Auch wer die USA gut zu kennen meint, ist immer wieder verblüfft darüber, wie anders die Uhren in diesem Land ticken. Jüngstes Beispiel ist der Umgang der amerikanischen Justiz mit zwei jugendlichen Verbrechern.

Auch wer die USA gut zu kennen meint, ist immer wieder verblüfft darüber, wie anders die Uhren in diesem Land ticken. Jüngstes Beispiel ist der Umgang der amerikanischen Justiz mit zwei jugendlichen Verbrechern. Der erste Fall betrifft einen jungen Schwarzen aus Florida namens Lionel Tate. Er war 12 Jahre alt und wog 166 amerikanische Pfund, als er einem kleinen Mädchen, das damals sechs Jahre alt war und 46 Pfund wog, im Ringkampf den Schädel eindrückte. Vergeblich machte der Rechtsanwalt des Jungen geltend, sein Mandant sei ein süchtiger Zuschauer von Wrestling-Kämpfen im Fernsehen und habe nur die spektakulären "stunts" seiner Helden Sting, Hulk Rogan und The Rock nachgeahmt, etwa die "Technik", einen kopfunter gehaltenen Gegner wiederholt auf den Boden zu stoßen. Der inzwischen 14-jährige Junge wurde vom Gericht als Erwachsener behandelt und zu lebenslangem Gefängnis verurteilt. Im zweiten Fall handelt es sich um den weißen, 15-jährigen Schüler Andrew Williams, der in Santee, Kalifornien, mit der Waffe seines Vaters zwei Schüler erschoss und 13 weitere verletzte. Amerikas Zeitungen waren voll von Berichten darüber, dass der bei seinem Vater aufwachsende Junge von seinen Schulkameraden wegen seiner kleinen Statur regelmäßig gehänselt und brutal verprügelt wurde. Auch er wird in San Diego als Erwachsener vor Gericht gestellt und kann froh sein, wenn er "nur" zu etlichen hundert Jahren Gefängnis verurteilt wird.

Angezeigte Informationen:
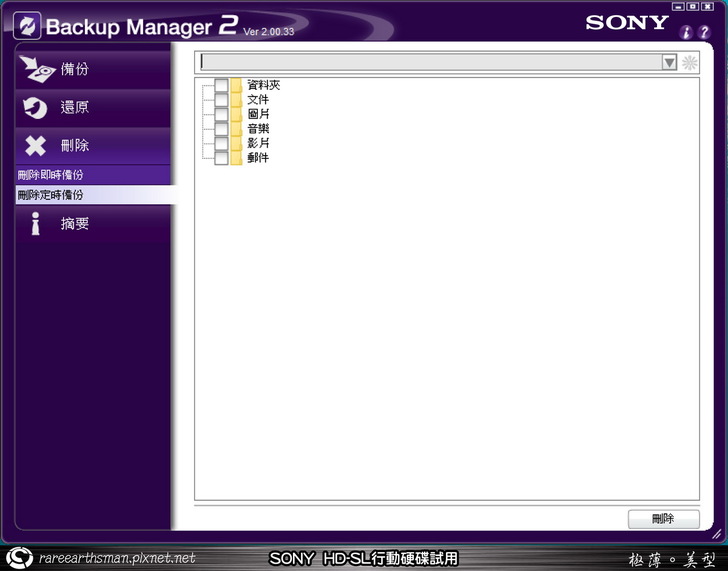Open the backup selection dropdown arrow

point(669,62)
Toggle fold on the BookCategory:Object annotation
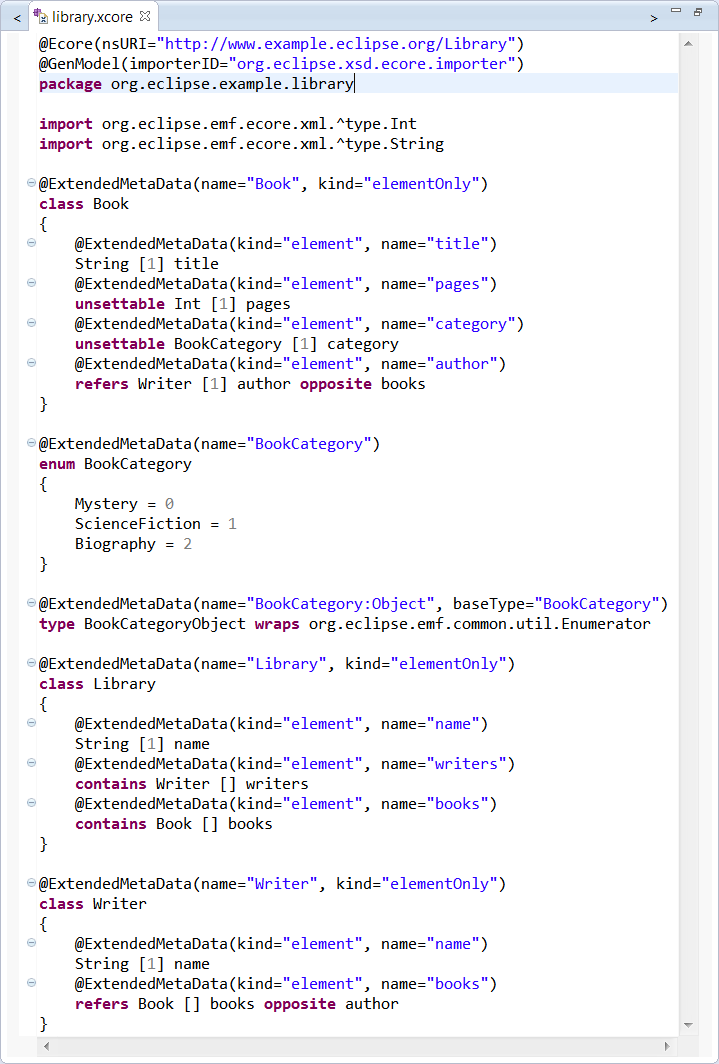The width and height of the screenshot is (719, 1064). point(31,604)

Aufgaben:
1 – Beantworte anhand des Textauszugs über zwei jugendliche Straftäter in den USA diese Fragen:
(a) Wie alt war Lionel Tate, als er das Mädchen beim Ringkampf verletzte?
(b) Mit wessen Waffe schoss Andrew Williams?
(c) In welcher Stadt kommt Andrew Williams vor Gericht?
2 – Nenne alle Wrestling-Helden, die der Textauszug über die beiden jugendlichen Straftäter als Vorbilder von Lionel Tate aufführt.
3 – Führe den Text über die beiden jugendlichen Straftäter in den USA im Anschluss an seinen letzten Satz weiter.

Lösungen:
1 –
(a) 12 Jahre.
(b) Mit der Waffe seines Vaters.
(c) In San Diego.

2 – Sting, Hulk Rogan, The Rock

3 –
Es ist noch nicht lange her, dass in Texas, der Heimat des neuen Präsidenten Bush, ernsthaft erwogen wurde, schon zwölfjährige Mörder auf den elektrischen Stuhl zu setzen. Bush, der als Gouverneur von Texas mehr als die Hälfte aller Todesurteile in den USA vollstreckten ließ, brillierte denn auch anlässlich der Ereignisse in Santee mit der Analyse, jeder Lehrer und jedes Elternpaar könne schließlich Gut von Böse unterscheiden und müsse nur die entsprechenden Kenntnisse an die nächste Generation weitergeben. Richard Cohen von der "Washington Post" konterte, der junge Andrew habe wahrscheinlich genau deswegen geschossen, weil er diesen Unterschied kannte und Böses mit Bösem vergelten wollte; hätte er keine Waffe im Haus des Vaters gefunden, hätte er für seine Rachegefühle einen anderen Ausweg suchen müssen.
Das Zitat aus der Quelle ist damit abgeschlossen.